Unless otherwise permitted by the rating agencies rating the notes, any such eligible investments must mature (A) not later than the business day immediately preceding the next distribution date, or (B) on such next distribution date if either (x) such investment is issued by the institution with which the note distribution account is then maintained or (y) the CARAT indenture trustee (so long as the short-term unsecured debt obligations of the CARAT indenture trustee are rated at least P-1 by Moody’s and A-1+ by Standard & Poor’s on the date such investment is made) shall advance funds on such distribution date to the note distribution account in the amount payable on such investment on such distribution date pending receipt thereof to the extent necessary to make distributions on the notes on such distribution date. Unless the CARAT indenture trustee objects prior to the time an investment is made, the CARAT indenture trustee shall be deemed to have agreed to make such advance with respect to such investment.
The Trust Administrator is entitled to receive all investment earnings (net of losses and investment expenses), [except for investment earnings on funds in the accumulation account].
The activity in the transaction accounts will be verified by the Trust Administrator and the CARAT indenture trustee.
General. On the closing date, the issuing entity will enter into an interest rate swap with a swap counterparty with respect to each class of floating rate notes. [The issuing entity may, from time to time, enter into additional interest rate swaps with respect to additional classes of floating rate notes, including those notes initially retained by the depositor or an affiliate of the depositor.] We refer to each of these interest rate swaps as a “primary swap.” Each primary swap is designed to provide the issuing entity protection against adverse movements in interest rates associated with interest paid on the related class of floating rate notes.
Primary Swaps.

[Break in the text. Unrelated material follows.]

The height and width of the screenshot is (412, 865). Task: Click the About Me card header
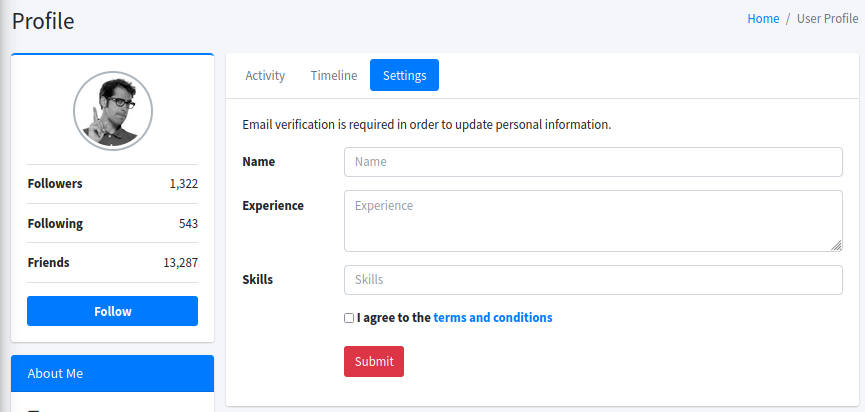112,373
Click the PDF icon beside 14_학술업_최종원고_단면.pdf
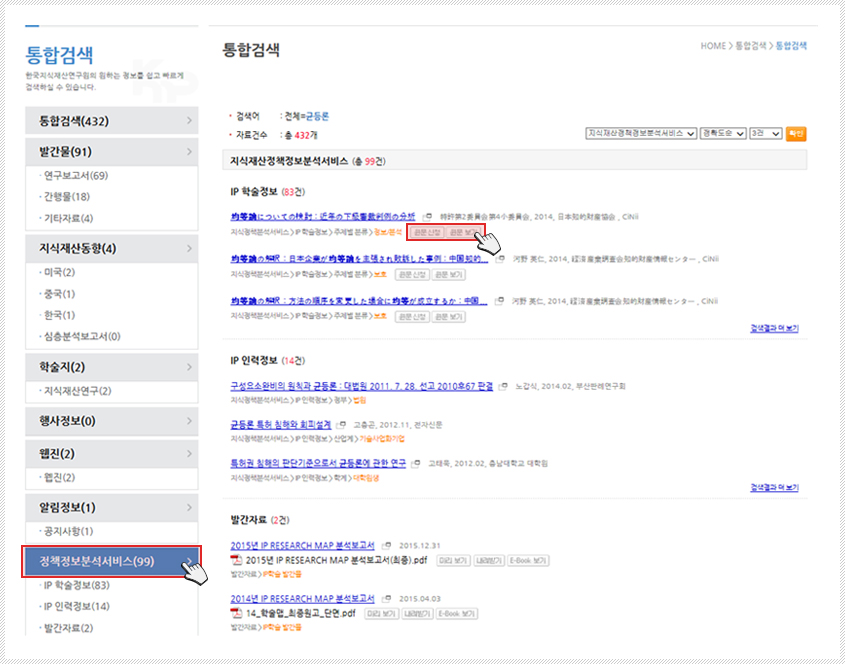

Under each primary swap, on each distribution date, the issuing entity will be obligated to pay the swap counterparty a fixed interest rate and the swap counterparty will be obligated to pay the issuing entity a floating interest rate of One-Month LIBOR plus an applicable spread, in each case based upon a notional amount equal to the outstanding principal balance on the related class of floating rate notes. The amount the issuing entity is obligated to pay will be netted against the amount the swap counterparty is obligated to pay under each primary swap. Only the net amount will be due from the issuing entity or the swap counterparty, as applicable. The obligations of the issuing entity and the swap counterparty under each primary swap are unsecured.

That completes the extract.